И Лиза присела к нему.

— Так, ничего!

Качели сами собою качались, и Лиза, сидя на доске, смотрела с участием на Граблина, который, приложив голову к веревке, бессмысленно глядел вдаль.

— Степан Петрович, не любите меня! — умоляющим и полным слез голосом вдруг сказала Лиза.

Граблин сделал движение, чтоб соскочить с качелей; но Лиза удержала его за руку и тем же умоляющим голосом продолжала:

— Я не могу никого любить! это не каприз мой! Вы не смотрите на меня, что я иногда с вами ветрена и шалю — это уж мой характер; если мне даже очень грустно, я все шалю…

— Кто? и как вы узнали, что я вас… люб… — глухим голосом спросил Граблин, не подымая глаз на Лизу.

Лиза лукаво усмехнулась; лицо ее отуманилось грустью, и она тихо сказала, наклоняясь к уху Граблина:

— Я сама люблю!

Граблин вздрогнул. Лиза, сжав ему крепко руку, прошептала:

— Он далеко, кого я люблю!

Граблин с ужасом посмотрел ей в глаза и плачущим голосом сказал:

— Если он далеко, то, верно, не любит вас.

Лиза печально усмехнулась и, покачав головой, сказала:

— Он очень меня любил, но я так ветрено поступила с ним… так оскорбила его, что он унизил бы свою любовь, если б остался возле меня.

— Он знает, что вы его любите?

— Нет!

— Он, может быть, вас забыл, он любит другую!

— Вы скоро меня забудете?

— Я!.. никогда! — твердо сказал Граблин.

— Вот и он мне тоже сказал, и таким же голосом, как вы; вот почему я избегала вас, как только заметила, что вы глядели на меня, как он глядел. После него мне многие говорили, что любят меня, но все не так, как он… и как вы, — помолчав, прибавила Лиза с тяжелым вздохом.

Качели медленно покачивались, кольца жалобно скрипели, как будто плакали вместе с несчастным Граблиным.
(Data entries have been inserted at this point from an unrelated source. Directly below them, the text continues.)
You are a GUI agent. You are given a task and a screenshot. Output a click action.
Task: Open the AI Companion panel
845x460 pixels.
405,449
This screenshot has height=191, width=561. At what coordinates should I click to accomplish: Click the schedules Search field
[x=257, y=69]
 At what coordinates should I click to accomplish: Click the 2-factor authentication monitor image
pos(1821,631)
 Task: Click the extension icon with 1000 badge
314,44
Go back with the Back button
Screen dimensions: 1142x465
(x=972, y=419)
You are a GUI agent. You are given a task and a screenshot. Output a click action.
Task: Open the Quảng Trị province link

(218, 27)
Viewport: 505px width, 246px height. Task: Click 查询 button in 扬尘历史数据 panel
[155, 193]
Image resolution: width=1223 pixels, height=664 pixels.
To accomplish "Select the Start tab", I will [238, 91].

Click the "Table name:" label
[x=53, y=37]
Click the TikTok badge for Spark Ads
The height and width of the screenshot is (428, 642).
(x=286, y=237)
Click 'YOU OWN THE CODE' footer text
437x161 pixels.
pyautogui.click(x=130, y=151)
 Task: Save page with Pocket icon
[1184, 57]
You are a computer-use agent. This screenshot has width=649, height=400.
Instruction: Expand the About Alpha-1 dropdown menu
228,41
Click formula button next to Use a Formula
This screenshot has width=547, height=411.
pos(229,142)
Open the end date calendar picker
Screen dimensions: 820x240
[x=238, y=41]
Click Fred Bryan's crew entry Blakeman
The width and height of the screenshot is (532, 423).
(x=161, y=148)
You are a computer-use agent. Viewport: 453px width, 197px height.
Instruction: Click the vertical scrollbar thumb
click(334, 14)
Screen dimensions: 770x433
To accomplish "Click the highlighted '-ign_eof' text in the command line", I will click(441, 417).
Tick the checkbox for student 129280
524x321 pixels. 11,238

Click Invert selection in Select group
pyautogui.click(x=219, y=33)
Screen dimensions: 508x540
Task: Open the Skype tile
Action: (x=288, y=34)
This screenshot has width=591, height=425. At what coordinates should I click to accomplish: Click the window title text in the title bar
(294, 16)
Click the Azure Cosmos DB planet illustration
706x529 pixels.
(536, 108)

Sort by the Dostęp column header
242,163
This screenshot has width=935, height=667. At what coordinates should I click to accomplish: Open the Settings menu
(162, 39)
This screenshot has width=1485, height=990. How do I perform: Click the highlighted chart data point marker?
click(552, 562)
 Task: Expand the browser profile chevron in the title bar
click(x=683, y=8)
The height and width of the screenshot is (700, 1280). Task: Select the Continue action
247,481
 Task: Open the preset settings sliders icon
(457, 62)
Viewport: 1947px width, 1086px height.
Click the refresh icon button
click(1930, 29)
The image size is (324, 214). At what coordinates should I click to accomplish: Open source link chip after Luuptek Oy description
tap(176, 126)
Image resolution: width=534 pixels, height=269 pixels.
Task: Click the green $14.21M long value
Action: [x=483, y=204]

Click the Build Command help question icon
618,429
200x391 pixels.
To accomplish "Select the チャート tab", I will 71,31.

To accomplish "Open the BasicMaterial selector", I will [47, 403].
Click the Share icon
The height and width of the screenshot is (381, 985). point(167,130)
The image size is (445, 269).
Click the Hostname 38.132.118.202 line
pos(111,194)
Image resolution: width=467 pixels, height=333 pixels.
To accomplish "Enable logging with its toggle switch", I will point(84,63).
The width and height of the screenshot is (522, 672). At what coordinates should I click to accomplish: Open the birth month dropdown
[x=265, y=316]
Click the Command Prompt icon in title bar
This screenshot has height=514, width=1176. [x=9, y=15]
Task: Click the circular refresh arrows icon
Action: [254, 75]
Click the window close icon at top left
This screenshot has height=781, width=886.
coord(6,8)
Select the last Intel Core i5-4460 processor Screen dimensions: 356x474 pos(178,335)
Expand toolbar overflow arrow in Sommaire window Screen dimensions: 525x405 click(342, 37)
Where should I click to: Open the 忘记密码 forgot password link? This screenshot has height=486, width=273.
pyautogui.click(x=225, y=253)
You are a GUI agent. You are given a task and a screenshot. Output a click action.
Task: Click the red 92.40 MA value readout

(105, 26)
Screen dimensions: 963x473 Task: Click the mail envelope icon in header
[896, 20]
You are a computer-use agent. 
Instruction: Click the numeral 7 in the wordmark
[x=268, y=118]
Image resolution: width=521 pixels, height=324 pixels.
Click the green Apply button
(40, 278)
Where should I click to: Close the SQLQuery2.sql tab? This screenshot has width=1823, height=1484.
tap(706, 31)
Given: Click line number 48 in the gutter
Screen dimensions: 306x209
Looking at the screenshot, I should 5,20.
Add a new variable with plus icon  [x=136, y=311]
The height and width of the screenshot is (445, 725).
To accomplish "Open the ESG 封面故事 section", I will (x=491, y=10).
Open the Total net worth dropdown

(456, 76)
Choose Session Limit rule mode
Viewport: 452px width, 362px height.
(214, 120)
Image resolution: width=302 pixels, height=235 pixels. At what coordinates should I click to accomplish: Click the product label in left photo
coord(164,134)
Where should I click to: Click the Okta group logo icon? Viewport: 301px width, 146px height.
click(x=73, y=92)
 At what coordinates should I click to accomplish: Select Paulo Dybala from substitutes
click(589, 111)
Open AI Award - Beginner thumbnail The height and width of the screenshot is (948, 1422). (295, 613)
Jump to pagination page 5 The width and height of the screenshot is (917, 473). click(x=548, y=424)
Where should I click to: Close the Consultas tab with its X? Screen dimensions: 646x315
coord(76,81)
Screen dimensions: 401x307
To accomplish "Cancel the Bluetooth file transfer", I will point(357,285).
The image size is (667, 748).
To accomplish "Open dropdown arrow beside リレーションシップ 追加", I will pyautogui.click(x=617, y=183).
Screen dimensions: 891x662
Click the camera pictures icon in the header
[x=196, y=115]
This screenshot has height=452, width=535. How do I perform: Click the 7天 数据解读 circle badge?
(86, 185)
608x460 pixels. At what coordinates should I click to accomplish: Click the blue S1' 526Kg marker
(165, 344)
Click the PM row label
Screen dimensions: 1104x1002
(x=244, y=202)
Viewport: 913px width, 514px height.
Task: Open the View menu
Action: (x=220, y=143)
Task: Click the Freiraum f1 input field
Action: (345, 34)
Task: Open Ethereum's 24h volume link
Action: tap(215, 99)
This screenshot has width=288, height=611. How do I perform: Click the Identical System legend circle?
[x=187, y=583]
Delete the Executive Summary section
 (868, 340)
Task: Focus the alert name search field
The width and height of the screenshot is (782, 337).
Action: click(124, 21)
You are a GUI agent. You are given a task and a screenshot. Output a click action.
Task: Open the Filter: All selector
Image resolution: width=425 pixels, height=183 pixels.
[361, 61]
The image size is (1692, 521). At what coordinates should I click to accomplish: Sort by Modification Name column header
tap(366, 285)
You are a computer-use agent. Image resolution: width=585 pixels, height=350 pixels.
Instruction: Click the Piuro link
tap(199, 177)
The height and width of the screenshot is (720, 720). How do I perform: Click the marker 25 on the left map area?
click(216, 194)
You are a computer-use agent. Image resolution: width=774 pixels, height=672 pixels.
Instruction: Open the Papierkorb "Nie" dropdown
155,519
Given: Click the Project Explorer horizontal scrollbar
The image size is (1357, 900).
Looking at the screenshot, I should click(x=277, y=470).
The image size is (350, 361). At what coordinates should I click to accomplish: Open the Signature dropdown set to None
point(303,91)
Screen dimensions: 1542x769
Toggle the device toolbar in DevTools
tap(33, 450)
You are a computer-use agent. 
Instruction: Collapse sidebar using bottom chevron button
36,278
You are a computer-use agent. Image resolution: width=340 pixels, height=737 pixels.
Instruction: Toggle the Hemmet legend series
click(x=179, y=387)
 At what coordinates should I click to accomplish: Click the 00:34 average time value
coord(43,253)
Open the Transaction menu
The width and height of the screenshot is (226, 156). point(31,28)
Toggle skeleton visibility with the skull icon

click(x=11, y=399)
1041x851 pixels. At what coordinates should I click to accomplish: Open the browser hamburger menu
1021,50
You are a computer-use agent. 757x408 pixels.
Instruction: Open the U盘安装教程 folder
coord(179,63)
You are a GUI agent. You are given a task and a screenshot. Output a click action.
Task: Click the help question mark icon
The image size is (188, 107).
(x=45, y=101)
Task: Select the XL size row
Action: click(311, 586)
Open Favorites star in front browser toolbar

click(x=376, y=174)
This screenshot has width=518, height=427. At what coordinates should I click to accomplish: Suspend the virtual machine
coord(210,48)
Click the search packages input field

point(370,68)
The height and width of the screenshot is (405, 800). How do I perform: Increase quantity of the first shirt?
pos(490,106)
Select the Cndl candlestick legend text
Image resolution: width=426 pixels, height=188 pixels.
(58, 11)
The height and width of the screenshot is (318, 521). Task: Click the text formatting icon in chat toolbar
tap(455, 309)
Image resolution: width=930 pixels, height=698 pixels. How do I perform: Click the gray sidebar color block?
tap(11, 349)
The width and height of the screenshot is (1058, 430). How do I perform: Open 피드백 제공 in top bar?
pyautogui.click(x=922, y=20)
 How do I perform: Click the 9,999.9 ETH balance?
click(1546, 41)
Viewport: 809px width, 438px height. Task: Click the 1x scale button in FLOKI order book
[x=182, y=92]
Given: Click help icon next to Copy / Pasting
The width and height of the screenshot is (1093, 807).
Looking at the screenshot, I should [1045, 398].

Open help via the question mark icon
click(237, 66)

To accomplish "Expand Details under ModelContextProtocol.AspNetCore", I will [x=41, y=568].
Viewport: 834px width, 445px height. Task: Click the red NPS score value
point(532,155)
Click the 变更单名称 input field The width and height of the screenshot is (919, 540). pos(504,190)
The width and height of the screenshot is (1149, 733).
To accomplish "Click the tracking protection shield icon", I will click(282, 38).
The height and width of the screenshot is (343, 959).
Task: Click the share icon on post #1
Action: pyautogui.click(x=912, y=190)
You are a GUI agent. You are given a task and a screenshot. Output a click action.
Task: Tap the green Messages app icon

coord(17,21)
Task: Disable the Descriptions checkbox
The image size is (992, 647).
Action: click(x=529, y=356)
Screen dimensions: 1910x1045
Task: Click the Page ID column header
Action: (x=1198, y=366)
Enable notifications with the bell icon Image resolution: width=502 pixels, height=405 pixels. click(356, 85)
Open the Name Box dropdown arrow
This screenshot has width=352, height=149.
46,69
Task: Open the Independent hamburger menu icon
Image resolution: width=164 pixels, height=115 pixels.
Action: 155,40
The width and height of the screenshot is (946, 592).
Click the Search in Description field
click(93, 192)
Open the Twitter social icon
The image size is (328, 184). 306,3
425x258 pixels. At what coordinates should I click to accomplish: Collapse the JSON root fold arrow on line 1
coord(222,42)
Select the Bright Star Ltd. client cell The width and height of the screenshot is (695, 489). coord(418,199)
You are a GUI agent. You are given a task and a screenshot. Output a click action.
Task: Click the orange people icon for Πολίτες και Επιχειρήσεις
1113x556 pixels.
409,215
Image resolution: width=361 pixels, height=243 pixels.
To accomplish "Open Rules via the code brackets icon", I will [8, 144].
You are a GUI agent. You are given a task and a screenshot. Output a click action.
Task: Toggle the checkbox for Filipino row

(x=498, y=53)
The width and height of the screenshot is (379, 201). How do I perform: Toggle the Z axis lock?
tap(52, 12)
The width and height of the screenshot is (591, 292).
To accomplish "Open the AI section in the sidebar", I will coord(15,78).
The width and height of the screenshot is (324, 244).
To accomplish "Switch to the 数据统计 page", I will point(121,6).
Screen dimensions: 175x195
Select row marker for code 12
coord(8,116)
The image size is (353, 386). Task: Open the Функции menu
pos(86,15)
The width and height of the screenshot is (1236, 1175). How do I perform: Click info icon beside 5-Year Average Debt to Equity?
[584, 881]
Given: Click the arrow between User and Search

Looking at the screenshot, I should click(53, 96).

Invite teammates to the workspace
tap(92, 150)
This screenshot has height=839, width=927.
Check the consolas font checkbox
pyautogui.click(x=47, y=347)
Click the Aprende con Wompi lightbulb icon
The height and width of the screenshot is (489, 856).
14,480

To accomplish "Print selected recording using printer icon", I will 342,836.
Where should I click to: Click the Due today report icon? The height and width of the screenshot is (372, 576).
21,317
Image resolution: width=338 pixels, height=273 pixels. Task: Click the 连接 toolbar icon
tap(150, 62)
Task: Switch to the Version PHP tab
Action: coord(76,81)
На глазах у Лизы блеснули слезы, и она с участьем сказала:

— Не скучайте, забудьте меня; я не стану вам лгать, что вы мне нравитесь, но также и не стану вас просить любить меня, как сестру.

— Позвольте хоть это! — в отчаянии сказал Граблин.

— Да этого нельзя!

— О, будьте уверены, что я ни одним словом…

— Не уверяйте меня, мне и вам скоро надоест такая любовь. Да и что в ней!

И Лиза стала шаркать своими ножками по земле и раскачивать качели.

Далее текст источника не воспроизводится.